Lori Edwards needs a new voting system for Polk County, Fla., where she is the supervisor of elections for 360,000 registered voters. She has just two problems: There is no money in the budget, and there is nothing she wants to buy. Edwards faces what a bipartisan federal commission has identified as an “impending crisis” in American elections. After a decade of use, a generation of electronic voting equipment is about to wear out and will cost tens of millions to replace. Though voters can pay for coffee with an iPhone, technology for casting their ballots is stuck in the pre-smartphone era — because of a breakdown in federal standard-setting. Polk County exemplifies the problem. The county’s 180 Accu-Vote optical scanner voting machines are 13 years old.

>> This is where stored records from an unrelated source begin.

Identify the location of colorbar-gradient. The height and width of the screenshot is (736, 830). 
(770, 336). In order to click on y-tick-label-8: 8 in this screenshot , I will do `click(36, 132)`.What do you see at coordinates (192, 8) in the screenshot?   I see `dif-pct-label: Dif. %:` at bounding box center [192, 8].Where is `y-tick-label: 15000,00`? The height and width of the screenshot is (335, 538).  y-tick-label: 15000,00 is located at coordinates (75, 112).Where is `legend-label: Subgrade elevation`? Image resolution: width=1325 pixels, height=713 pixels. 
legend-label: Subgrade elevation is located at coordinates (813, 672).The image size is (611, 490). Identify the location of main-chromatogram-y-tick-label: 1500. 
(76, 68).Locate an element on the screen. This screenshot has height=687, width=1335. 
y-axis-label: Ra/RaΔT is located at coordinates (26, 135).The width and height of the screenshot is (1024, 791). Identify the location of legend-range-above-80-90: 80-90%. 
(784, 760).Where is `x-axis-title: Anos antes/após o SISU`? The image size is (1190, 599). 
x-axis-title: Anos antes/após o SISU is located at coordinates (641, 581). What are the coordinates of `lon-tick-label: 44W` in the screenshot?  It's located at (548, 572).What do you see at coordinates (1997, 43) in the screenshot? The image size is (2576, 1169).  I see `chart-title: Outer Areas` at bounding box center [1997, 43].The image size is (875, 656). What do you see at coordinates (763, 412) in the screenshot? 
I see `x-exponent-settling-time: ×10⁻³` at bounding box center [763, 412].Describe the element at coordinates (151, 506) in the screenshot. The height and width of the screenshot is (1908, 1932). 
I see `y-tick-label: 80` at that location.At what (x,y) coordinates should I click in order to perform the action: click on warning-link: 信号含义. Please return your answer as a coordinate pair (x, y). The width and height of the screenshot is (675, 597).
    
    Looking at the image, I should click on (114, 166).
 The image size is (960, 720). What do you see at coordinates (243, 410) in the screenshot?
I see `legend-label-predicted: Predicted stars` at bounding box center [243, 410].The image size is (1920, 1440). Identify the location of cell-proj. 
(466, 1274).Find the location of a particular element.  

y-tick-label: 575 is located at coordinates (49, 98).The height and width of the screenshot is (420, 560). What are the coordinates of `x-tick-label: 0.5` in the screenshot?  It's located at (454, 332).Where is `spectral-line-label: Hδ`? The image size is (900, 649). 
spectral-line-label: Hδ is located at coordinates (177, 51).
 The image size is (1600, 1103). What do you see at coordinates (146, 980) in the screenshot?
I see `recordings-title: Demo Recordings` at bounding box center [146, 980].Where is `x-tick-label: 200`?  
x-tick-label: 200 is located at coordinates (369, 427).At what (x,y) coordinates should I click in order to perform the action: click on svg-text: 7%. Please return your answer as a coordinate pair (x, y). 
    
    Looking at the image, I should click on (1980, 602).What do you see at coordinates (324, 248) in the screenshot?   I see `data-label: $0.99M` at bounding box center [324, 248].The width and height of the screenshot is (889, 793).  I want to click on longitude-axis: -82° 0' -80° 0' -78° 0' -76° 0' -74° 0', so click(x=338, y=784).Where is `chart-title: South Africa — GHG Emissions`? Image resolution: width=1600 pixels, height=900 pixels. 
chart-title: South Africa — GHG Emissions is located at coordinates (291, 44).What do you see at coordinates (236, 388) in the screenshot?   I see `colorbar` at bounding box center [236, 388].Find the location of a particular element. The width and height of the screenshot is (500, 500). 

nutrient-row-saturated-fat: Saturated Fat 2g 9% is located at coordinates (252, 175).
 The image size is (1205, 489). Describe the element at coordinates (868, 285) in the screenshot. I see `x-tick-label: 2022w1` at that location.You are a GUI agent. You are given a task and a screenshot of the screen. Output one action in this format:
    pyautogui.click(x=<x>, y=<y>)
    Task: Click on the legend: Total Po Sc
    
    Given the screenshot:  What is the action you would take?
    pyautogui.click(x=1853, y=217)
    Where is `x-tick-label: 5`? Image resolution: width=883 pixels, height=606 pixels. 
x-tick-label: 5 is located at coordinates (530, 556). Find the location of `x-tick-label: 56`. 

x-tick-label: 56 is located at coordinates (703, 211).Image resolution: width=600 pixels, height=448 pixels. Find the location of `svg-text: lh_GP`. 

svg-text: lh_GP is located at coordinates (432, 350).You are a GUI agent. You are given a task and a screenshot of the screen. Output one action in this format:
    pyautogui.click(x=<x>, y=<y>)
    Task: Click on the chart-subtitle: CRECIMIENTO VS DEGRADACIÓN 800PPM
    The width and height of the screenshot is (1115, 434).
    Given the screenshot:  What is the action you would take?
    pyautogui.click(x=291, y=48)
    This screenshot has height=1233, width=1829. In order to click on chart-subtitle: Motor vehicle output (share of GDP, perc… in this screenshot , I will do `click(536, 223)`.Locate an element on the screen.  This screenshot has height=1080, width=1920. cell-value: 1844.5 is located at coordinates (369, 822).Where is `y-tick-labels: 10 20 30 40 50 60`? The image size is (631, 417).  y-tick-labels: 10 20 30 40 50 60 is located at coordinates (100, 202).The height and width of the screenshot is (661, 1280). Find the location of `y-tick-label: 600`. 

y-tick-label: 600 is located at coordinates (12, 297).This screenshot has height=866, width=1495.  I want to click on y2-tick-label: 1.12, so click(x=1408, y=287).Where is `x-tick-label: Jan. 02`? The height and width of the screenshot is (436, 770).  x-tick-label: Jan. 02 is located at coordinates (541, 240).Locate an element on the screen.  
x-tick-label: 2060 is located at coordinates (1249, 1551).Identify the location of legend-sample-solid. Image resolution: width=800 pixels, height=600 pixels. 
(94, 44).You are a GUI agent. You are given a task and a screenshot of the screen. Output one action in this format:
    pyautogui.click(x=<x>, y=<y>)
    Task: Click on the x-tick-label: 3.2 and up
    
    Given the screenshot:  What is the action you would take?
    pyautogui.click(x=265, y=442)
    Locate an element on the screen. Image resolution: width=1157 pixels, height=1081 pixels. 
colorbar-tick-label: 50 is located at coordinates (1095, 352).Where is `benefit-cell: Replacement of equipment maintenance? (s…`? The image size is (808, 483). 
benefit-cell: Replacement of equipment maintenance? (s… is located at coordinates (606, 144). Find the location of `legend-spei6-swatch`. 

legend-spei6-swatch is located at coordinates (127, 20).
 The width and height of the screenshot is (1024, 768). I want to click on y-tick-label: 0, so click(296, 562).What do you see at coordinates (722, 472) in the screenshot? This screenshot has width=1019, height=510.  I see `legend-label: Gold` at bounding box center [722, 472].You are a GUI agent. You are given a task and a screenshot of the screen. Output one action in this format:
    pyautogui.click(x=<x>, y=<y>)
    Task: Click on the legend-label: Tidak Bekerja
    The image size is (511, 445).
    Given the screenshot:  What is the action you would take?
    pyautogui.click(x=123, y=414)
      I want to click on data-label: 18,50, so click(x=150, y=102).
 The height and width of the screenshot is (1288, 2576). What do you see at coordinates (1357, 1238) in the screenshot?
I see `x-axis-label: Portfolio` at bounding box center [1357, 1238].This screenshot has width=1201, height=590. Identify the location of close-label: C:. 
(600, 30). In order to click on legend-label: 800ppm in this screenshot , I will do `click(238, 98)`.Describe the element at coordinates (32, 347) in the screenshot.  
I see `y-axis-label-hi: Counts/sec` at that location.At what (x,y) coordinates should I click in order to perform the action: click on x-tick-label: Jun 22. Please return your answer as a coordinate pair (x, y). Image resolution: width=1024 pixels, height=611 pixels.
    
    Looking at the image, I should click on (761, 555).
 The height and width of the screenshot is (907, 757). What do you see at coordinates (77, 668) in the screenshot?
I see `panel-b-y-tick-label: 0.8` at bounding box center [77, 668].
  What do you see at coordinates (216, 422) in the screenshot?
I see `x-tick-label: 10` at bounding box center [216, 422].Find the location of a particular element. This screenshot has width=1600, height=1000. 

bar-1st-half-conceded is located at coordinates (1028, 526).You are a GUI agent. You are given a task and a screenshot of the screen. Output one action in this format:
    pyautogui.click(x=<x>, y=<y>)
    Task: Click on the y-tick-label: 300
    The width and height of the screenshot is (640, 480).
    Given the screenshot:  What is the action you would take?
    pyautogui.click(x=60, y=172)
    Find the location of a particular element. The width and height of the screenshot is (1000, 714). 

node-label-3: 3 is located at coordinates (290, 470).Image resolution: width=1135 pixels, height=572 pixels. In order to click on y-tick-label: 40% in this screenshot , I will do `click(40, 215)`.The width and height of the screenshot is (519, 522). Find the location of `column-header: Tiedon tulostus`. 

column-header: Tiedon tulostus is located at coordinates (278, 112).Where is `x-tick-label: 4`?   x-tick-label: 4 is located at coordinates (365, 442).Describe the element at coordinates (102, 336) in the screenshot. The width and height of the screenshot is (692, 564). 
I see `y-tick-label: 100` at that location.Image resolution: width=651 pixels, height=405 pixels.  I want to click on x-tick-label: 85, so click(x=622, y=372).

Each weighs about as much as a microwave oven, Edwards says, and they occasionally get dropped. Sometimes, when poll workers are setting up for an election at 6 a.m., one of the machines won’t turn on — so Edwards has a backup machine for every 10 voting locations. She has been buying additional machines — used ones are $6,000 each — to have more backups available. Presidential candidates have yet to declare themselves for the 2016 election, but Edwards is already thinking about how to make sure Polk County’s balloting goes smoothly. “I worry about ’16. I worry about 2014. It’s something I’m kind of facing every day,” she says. “The equipment is going to start breaking down. I feel like I’m driving around in a 10-year-old Ford Taurus and it’s fine and it’s getting the job done, but one of these days it’s not going to wake up.”
The 2000 presidential election recount resulted in an outpouring of $3 billion in federal funds for states, counties and municipalities to buy new voting equipment, through the Help America Vote Act of 2002. A decade later, “machines that were purchased in 2003 are now starting to break down, and (election) jurisdictions are concerned that this will become more frequent,” says Nate Persily, research director for the Presidential Commission on Election Administration, created by President Obama after 10 million voters waited more than half an hour to vote in 2012.
The commission sounded the alarm partly because election officials may be reluctant to, Persily says. “People don’t want to broadcast there’s potentially an election debacle on the horizon, for the same reason that nobody who could potentially could get sued in an election wants to explain the danger coming. So they do what they can with what they have.”
Edwards says the problem isn’t something voters can do anything about. “If I thought people’s attention would help the problem, I might be making more of a stir down that avenue,” she says. “Just by instinct, election officials know it’s a big part of their job to maintain confidence.”